#### Given passage
- - -

Price focused on so-called index fossils, particular fossils characteristic of specific strata used to locate the strata in the geological column. That practice goes back to James Hutton in 18th century Great Britain, who noticed the regularities in the distribution of fossils across strata in his surveying work for canal building. Price originated a trope that is still used by young earth creationists, the claim that geologists circularly date fossils by the strata they're found in and date the strata by the fossils found in them. For example, in 2007Answers in Genesis (accessed 11 Nov 2008), a contemporary young earth ministry, claims
- In other words, they ["evolutionists"] use the fossils to date the rocks. There is a predetermined age for certain fossils (once again based on assumption), and when they are found in a certain rock layer, that rock layer is given that age. Interestingly enough, the fossils are dated by the rock layers they are in, an example of circular reasoning.
Price was not published in the scientific literature -- indeed, he had little scientific training, amounting to one year of college natural science. However, he said that he had consciously decided to bypass the scientific journals, writing in 1924
- Over 20 years ago, when first making some of my geological researches, I came face to face with the question: How shall I publish my discoveries? If I wait for the dilatory methods of "orthodox" scientific pedantry, through the media of papers before scientific societies, etc., I will be greyheaded before I can force recognition of these discoveries. On the other hand, if I publish in some "unorthodox" (scientifically) way, such as through the popular or religious journals, I will very likely be boycotted by the standpat scientists, and almost turned out of the scientific synagogue.
- I chose the latter method; and the result has been as might have been expected. But I have never regretted my choice; for I believe a much greater number of people have been benefitted by my publications. (quoted in Numbers, p. 110)
One is put in mind of contemporary intelligent design creationist William A. Dembski, who was quoted in the Chronicle of Higher Education as saying
- I've just gotten kind of blase about submitting things to journals where you often wait two years to get things into print," he says. "And I find I can actually get the turnaround faster by writing a book and getting the ideas expressed there. My books sell well. I get a royalty. And the material gets read more.

- - -

#### Information shown
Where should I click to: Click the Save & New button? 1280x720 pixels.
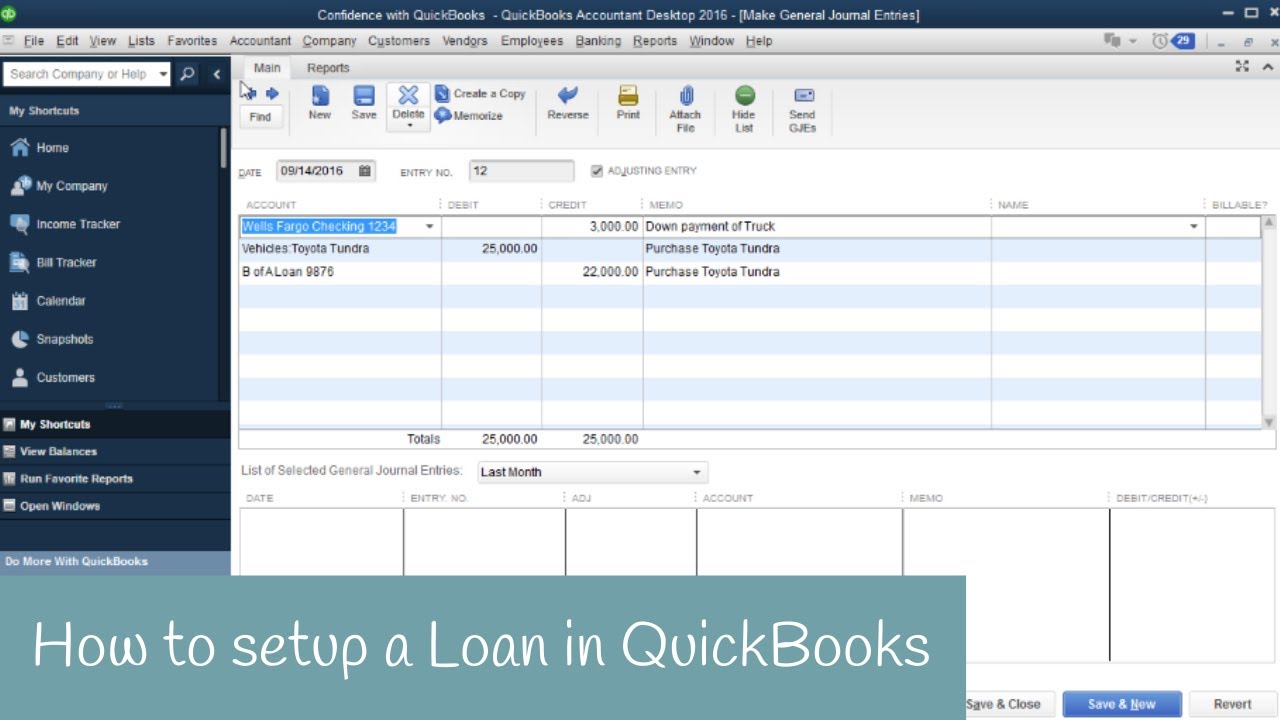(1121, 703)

- - -

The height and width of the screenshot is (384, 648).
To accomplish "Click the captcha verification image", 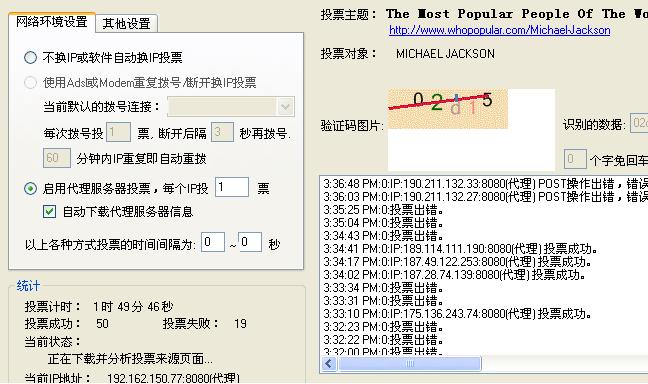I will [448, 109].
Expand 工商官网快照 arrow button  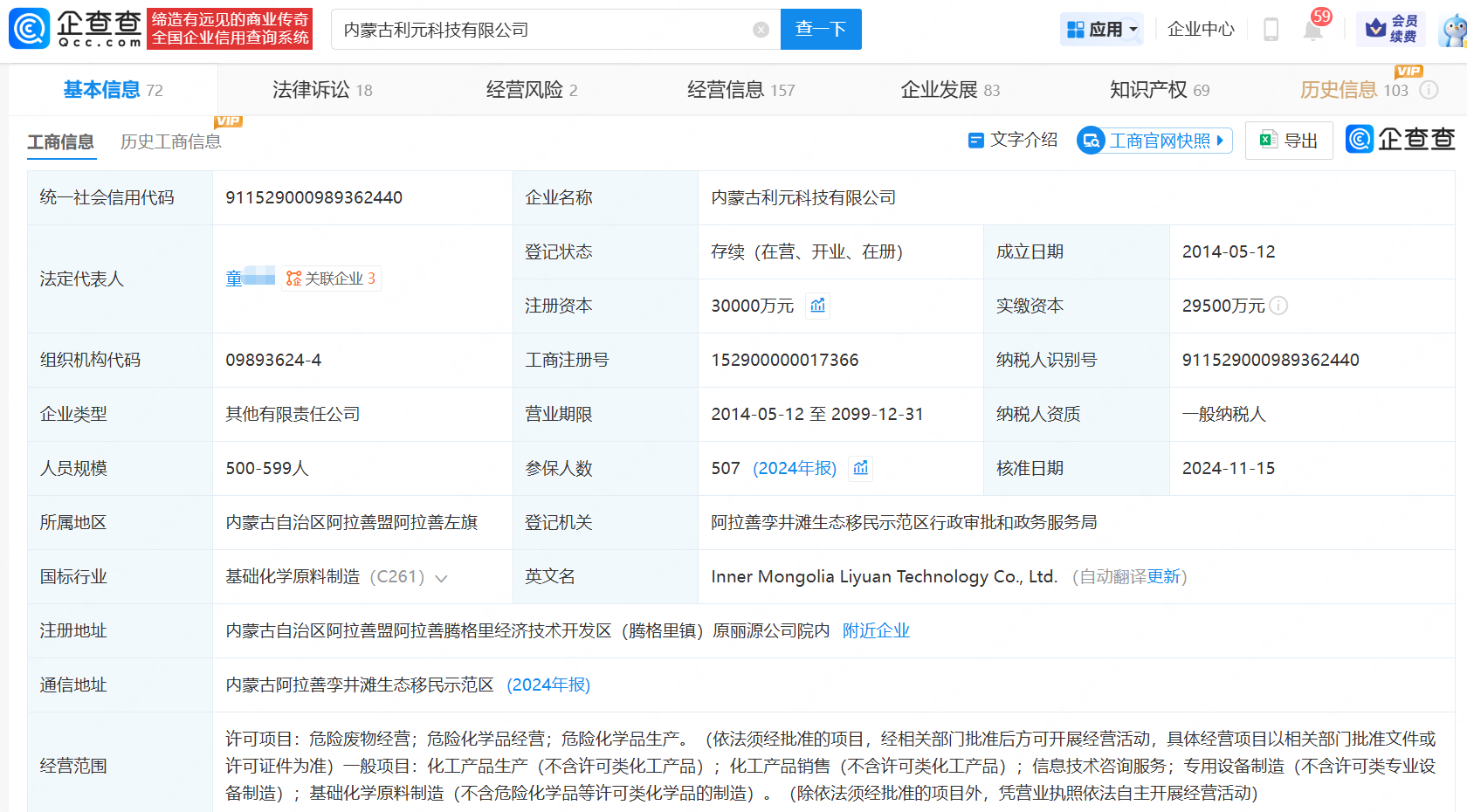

- - -

#### What you need to do
(a) Do the following statements agree with the passage about Price and index fossils? For each one, answer yes or no and quote the words of the passage that decide it.
(i) Price's scientific training came to one year of college natural science.
(ii) Price first tried to publish his findings in scientific journals.
(iii) The practice of using index fossils goes back to James Hutton.
(b) According to the passage about Price and index fossils, which publication quoted William A. Dembski?
(c) Continue the passage about Price and index fossils from its last sentence.
The records have no connection to the text about Price.

#### Answer set
(a)
(i) Yes: "amounting to one year of college natural science"
(ii) No: "he had consciously decided to bypass the scientific journals"
(iii) Yes: "That practice goes back to James Hutton in 18th century Great Britain"

(b) The Chronicle of Higher Education.

(c)
Price advised William Jennings Bryan as he prepared for the Scopes trial in 1925, suggesting that Bryan not introduce "scientific" evidence in the prosecution of Scopes for teaching evolution contrary to the Butler Act. Bryan was a day-age creationist and so testified during the trial, and Price was reportedly incensed by Bryan's testimony.
Price also participated in attempts to found creationist science organizations in the 1920s and 1930s. For example, a non-Adventist admirer of his geology, Dudley Joseph Whitney, founded the Religion and Science Association. As Numbers notes, the RSA was short-lived, but it marked the beginning of the development of what amounts to a "scientific" movement inside fundamentalism. The RSA made an effort to include people from non-Adventist denominations, notably Lutherans from conservative synods, Norwegian, Wisconsin, and Missouri. The Missouri Synod actually held to a Ptolemaic (geocentric) view of the solar system on Biblical grounds until well into the 20th century.
Price's influence persists today in the form of the Institute for Creation Research. The ICR's founder, the late Henry Morris, in his 1961 book with theologian John C. Whitcomb, The Genesis Flood: The Biblical Record and its Scientific Implications, the founding document of the modern young earth creationist movement, specifically cited Price's influence.